- _Your instructions_
Lay out as a numbered list the entries starting at the line that contains "The image size is (1189, 710)." and ending at the line that contains "Pick the red-orange #E84E2A swatch", with both of those lines included and any blank lines omitted.

- _Task input_
--- begin ---

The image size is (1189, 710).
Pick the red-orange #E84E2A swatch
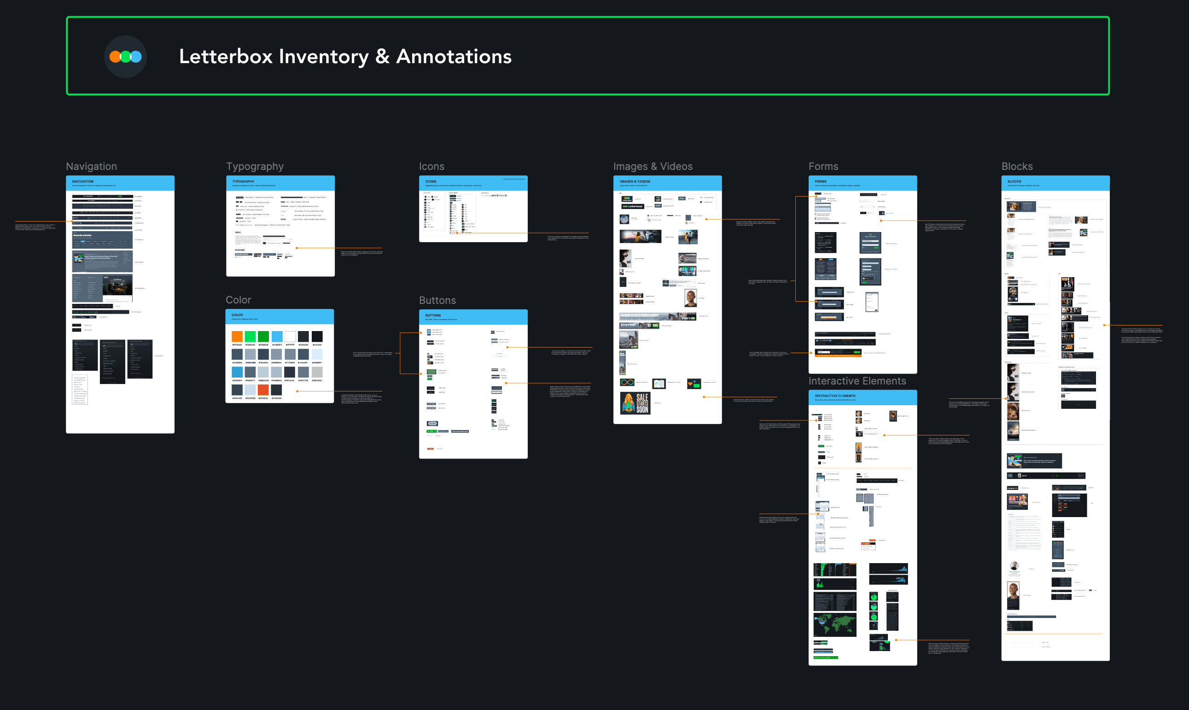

--- end ---
--- begin ---

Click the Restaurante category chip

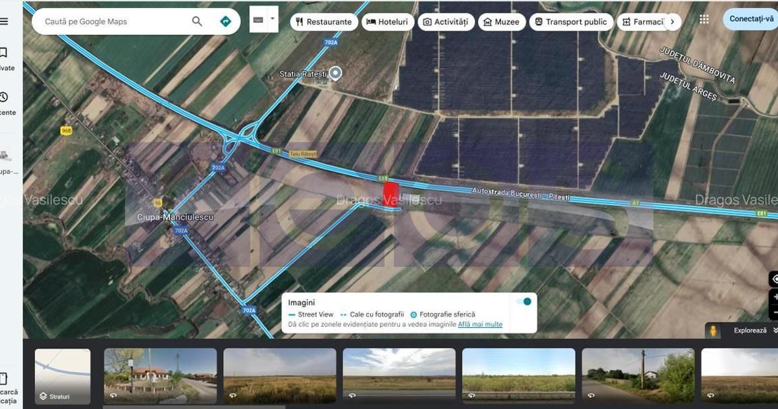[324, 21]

--- end ---
--- begin ---

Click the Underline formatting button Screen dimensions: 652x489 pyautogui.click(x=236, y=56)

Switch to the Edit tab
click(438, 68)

--- end ---

- _Answer for this exercise_
1. The image size is (1189, 710).
2. Pick the red-orange #E84E2A swatch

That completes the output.